----- DATA LISTING
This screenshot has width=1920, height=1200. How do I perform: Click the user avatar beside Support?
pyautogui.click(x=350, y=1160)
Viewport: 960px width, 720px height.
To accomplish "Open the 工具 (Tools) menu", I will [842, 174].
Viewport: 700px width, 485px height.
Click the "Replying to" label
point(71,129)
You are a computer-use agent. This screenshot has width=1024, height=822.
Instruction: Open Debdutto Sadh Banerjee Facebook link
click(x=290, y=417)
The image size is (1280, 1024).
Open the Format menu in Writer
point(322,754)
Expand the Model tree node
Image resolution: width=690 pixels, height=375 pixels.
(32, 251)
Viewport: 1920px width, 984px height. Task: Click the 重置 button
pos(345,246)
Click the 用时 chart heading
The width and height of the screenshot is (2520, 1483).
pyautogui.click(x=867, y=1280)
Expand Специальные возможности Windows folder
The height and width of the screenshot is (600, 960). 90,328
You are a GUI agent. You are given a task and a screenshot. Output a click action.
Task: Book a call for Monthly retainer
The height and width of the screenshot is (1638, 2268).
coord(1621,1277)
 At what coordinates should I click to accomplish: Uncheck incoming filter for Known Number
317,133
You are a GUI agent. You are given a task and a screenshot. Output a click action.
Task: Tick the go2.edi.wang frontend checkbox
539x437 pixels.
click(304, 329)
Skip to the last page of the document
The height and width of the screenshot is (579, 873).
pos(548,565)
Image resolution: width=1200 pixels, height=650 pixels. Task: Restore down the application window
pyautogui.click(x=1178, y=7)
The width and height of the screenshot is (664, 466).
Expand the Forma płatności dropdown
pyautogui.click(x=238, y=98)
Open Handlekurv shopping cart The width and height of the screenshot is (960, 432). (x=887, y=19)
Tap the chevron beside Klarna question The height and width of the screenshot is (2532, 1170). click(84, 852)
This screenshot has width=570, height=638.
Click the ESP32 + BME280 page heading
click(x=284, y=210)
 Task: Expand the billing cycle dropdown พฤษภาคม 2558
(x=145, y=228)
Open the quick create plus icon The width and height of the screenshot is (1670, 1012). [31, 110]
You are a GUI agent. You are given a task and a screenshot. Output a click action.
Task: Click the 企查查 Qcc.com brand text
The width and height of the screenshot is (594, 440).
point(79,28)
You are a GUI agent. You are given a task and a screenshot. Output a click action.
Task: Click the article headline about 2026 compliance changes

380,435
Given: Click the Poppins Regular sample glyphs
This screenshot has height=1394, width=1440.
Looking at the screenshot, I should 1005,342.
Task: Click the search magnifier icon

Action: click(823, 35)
----------
- DESCRIPTION OF THE TASK
Copy out all of the material above word for word.

- WRITTEN SOLUTION
This screenshot has width=1920, height=1200. How do I perform: Click the user avatar beside Support?
pyautogui.click(x=350, y=1160)
Viewport: 960px width, 720px height.
To accomplish "Open the 工具 (Tools) menu", I will [842, 174].
Viewport: 700px width, 485px height.
Click the "Replying to" label
point(71,129)
You are a computer-use agent. This screenshot has width=1024, height=822.
Instruction: Open Debdutto Sadh Banerjee Facebook link
click(x=290, y=417)
The image size is (1280, 1024).
Open the Format menu in Writer
point(322,754)
Expand the Model tree node
Image resolution: width=690 pixels, height=375 pixels.
(32, 251)
Viewport: 1920px width, 984px height. Task: Click the 重置 button
pos(345,246)
Click the 用时 chart heading
The width and height of the screenshot is (2520, 1483).
pyautogui.click(x=867, y=1280)
Expand Специальные возможности Windows folder
The height and width of the screenshot is (600, 960). 90,328
You are a GUI agent. You are given a task and a screenshot. Output a click action.
Task: Book a call for Monthly retainer
The height and width of the screenshot is (1638, 2268).
coord(1621,1277)
 At what coordinates should I click to accomplish: Uncheck incoming filter for Known Number
317,133
You are a GUI agent. You are given a task and a screenshot. Output a click action.
Task: Tick the go2.edi.wang frontend checkbox
539x437 pixels.
click(304, 329)
Skip to the last page of the document
The height and width of the screenshot is (579, 873).
pos(548,565)
Image resolution: width=1200 pixels, height=650 pixels. Task: Restore down the application window
pyautogui.click(x=1178, y=7)
The width and height of the screenshot is (664, 466).
Expand the Forma płatności dropdown
pyautogui.click(x=238, y=98)
Open Handlekurv shopping cart The width and height of the screenshot is (960, 432). (x=887, y=19)
Tap the chevron beside Klarna question The height and width of the screenshot is (2532, 1170). click(84, 852)
This screenshot has width=570, height=638.
Click the ESP32 + BME280 page heading
click(x=284, y=210)
 Task: Expand the billing cycle dropdown พฤษภาคม 2558
(x=145, y=228)
Open the quick create plus icon The width and height of the screenshot is (1670, 1012). [31, 110]
You are a GUI agent. You are given a task and a screenshot. Output a click action.
Task: Click the 企查查 Qcc.com brand text
The width and height of the screenshot is (594, 440).
point(79,28)
You are a GUI agent. You are given a task and a screenshot. Output a click action.
Task: Click the article headline about 2026 compliance changes

380,435
Given: Click the Poppins Regular sample glyphs
This screenshot has height=1394, width=1440.
Looking at the screenshot, I should 1005,342.
Task: Click the search magnifier icon

Action: click(823, 35)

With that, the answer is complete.